** Input data follows **

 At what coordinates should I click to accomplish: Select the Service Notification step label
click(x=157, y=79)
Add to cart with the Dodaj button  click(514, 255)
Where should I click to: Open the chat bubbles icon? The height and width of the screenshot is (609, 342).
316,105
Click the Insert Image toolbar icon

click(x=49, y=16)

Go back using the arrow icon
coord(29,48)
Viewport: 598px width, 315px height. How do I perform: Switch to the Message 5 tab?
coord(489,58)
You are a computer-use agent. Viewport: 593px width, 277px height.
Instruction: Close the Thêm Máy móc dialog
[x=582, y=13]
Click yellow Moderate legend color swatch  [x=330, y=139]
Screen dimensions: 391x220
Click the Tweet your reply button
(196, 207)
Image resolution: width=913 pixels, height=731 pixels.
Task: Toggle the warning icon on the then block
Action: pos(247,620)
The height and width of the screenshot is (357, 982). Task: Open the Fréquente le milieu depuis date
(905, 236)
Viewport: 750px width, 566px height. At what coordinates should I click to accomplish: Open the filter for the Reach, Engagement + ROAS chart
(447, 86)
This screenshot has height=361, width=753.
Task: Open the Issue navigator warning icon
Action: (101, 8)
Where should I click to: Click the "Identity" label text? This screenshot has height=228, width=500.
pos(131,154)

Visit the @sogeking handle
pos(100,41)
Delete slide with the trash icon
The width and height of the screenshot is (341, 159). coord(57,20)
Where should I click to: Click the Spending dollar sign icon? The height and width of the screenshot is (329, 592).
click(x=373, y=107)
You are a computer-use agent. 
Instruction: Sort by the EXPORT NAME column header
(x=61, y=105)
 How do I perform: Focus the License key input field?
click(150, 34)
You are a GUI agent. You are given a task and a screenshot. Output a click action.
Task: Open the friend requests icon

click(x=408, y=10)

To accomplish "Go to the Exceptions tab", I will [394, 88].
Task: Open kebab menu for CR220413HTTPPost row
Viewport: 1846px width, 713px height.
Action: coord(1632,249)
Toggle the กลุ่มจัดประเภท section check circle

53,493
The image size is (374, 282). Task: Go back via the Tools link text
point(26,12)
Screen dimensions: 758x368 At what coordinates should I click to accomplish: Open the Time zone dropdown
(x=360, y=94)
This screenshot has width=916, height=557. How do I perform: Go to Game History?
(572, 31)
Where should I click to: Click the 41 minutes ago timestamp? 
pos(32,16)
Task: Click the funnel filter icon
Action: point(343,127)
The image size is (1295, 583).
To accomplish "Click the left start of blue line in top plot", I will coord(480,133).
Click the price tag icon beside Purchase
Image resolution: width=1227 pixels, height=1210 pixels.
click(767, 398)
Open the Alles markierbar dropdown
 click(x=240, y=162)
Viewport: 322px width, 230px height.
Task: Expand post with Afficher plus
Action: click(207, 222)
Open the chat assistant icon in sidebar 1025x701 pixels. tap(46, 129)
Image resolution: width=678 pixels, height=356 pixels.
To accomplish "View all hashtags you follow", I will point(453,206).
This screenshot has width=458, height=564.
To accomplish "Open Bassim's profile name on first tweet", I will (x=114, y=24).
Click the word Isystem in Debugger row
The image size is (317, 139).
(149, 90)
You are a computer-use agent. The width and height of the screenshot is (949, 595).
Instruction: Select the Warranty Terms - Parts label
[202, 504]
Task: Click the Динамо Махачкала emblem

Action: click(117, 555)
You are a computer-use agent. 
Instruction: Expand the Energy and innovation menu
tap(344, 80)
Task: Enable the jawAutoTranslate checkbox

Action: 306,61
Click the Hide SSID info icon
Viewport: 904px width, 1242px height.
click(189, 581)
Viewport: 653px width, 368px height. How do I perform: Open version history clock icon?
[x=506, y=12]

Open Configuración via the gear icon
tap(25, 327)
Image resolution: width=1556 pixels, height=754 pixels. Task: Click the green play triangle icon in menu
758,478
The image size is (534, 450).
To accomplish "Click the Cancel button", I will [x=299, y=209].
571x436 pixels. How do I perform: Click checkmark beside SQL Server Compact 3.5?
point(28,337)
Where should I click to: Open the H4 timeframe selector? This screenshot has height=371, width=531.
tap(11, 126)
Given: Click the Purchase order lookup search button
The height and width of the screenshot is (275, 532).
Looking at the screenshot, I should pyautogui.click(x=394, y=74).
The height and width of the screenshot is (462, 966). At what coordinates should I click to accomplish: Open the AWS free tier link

** End of Input data **

What is being asked:
Give back precisely the lines above that start at the line containing "Where should I click to: Open the chat" and end at the line containing "Task: Open kebab", inclusive. No other lines belong in the output.

Response box:
Where should I click to: Open the chat bubbles icon? The height and width of the screenshot is (609, 342).
316,105
Click the Insert Image toolbar icon

click(x=49, y=16)

Go back using the arrow icon
coord(29,48)
Viewport: 598px width, 315px height. How do I perform: Switch to the Message 5 tab?
coord(489,58)
You are a computer-use agent. Viewport: 593px width, 277px height.
Instruction: Close the Thêm Máy móc dialog
[x=582, y=13]
Click yellow Moderate legend color swatch  [x=330, y=139]
Screen dimensions: 391x220
Click the Tweet your reply button
(196, 207)
Image resolution: width=913 pixels, height=731 pixels.
Task: Toggle the warning icon on the then block
Action: pos(247,620)
The height and width of the screenshot is (357, 982). Task: Open the Fréquente le milieu depuis date
(905, 236)
Viewport: 750px width, 566px height. At what coordinates should I click to accomplish: Open the filter for the Reach, Engagement + ROAS chart
(447, 86)
This screenshot has height=361, width=753.
Task: Open the Issue navigator warning icon
Action: (101, 8)
Where should I click to: Click the "Identity" label text? This screenshot has height=228, width=500.
pos(131,154)

Visit the @sogeking handle
pos(100,41)
Delete slide with the trash icon
The width and height of the screenshot is (341, 159). coord(57,20)
Where should I click to: Click the Spending dollar sign icon? The height and width of the screenshot is (329, 592).
click(x=373, y=107)
You are a computer-use agent. 
Instruction: Sort by the EXPORT NAME column header
(x=61, y=105)
 How do I perform: Focus the License key input field?
click(150, 34)
You are a GUI agent. You are given a task and a screenshot. Output a click action.
Task: Open the friend requests icon

click(x=408, y=10)

To accomplish "Go to the Exceptions tab", I will [394, 88].
Task: Open kebab menu for CR220413HTTPPost row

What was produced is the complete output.